===== Supplied text
A growing U.S. economy, solid labor market, cheap oil and soaring stock market should make your Valentine’s Day merrier this year. About 55% of Americans plan to celebrate the day, up from last year’s 51%. Total spending should touch a record $27.4 billion, up 32% year over year, per National Retail Federation.
The chocolate industry normally benefits from this celebration. About 52% of Americans are expected to spend $2.4 billion on candies, per National Retail Federation. But this year, the cocoa ETF could spread more love than chocolates.
Why Cocoa, Not Chocolate?
Cocoa – the key ingredient of chocolates – is a hot bet from an investing point of view. iPath Bloomberg Cocoa Subindex Total Return ETN (NIB - Free Report) has gained about 34.2% in the past year (as of Feb 11, 2020). In the past month, NIB tacked on a stellar 14.6% gain despite the coronavirus scare.
Cartel Formation in Africa to Support Prices
Cocoa prices are now around a level not seen since August 2016, as below-average rainfall across most of Ivory Coast and Ghana (which are key producing regions) has affected cocoa output.
Cocoa prices have been battered previously as evident from the 11.6% loss in NIB in the past five years (as of Feb 11, 2020). The price has declined from $3.47 in 2011 to less than $2.5 per kilogram, per an article published on seekingalpha.
To counter the issue, Ghana and Ivory Coast formed a cartel last year to fix a price premium of $400 a ton over the benchmark cocoa futures price to offer farmers a better deal. This new payment plan will begin from the next 2020/21 production season. This makes cocoa investing appetizing.
==========
===== Raw data
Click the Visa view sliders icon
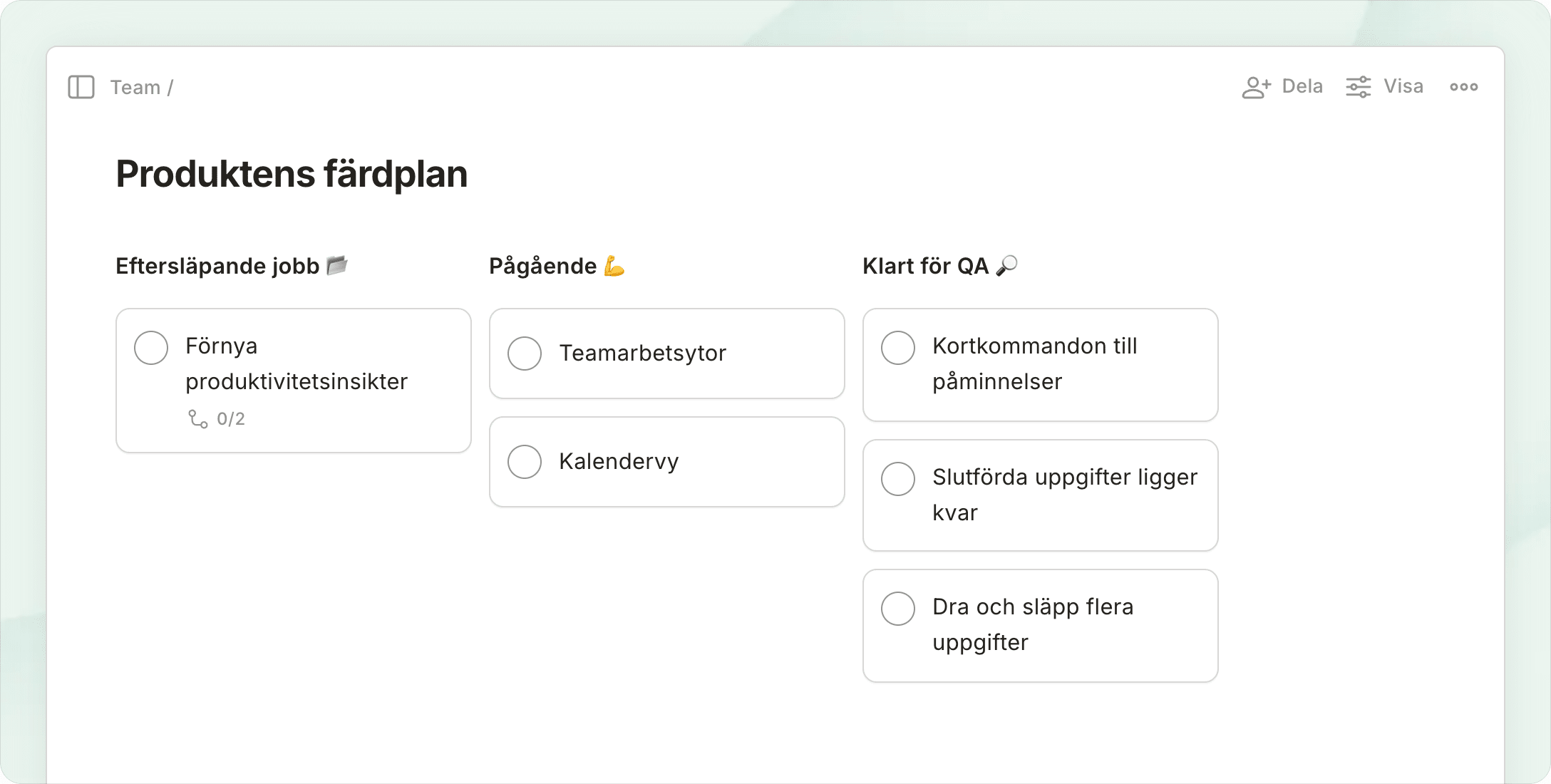 tap(1358, 87)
==========
■ **Problems to work on**
1. Type out the stretch of the cocoa article from "A growing U.S." through "the coronavirus scare.".
2. Summarize the cocoa article in two sentences.
The material has no connection to the cocoa article.

■ **Exercise responses**
1.
A growing U.S. economy, solid labor market, cheap oil and soaring stock market should make your Valentine’s Day merrier this year. About 55% of Americans plan to celebrate the day, up from last year’s 51%. Total spending should touch a record $27.4 billion, up 32% year over year, per National Retail Federation.
The chocolate industry normally benefits from this celebration. About 52% of Americans are expected to spend $2.4 billion on candies, per National Retail Federation. But this year, the cocoa ETF could spread more love than chocolates.
Why Cocoa, Not Chocolate?
Cocoa – the key ingredient of chocolates – is a hot bet from an investing point of view. iPath Bloomberg Cocoa Subindex Total Return ETN (NIB - Free Report) has gained about 34.2% in the past year (as of Feb 11, 2020). In the past month, NIB tacked on a stellar 14.6% gain despite the coronavirus scare.

2. Valentine's Day spending in the U.S. is expected to reach a record $27.4 billion, but this year the cocoa ETN NIB, up about 34.2% over the past year, could spread more love than chocolates. Cocoa prices are at levels not seen since August 2016 because below-average rainfall in Ivory Coast and Ghana has hurt output, and the two countries have formed a cartel to set a $400-a-ton premium over the benchmark price starting in the 2020/21 season.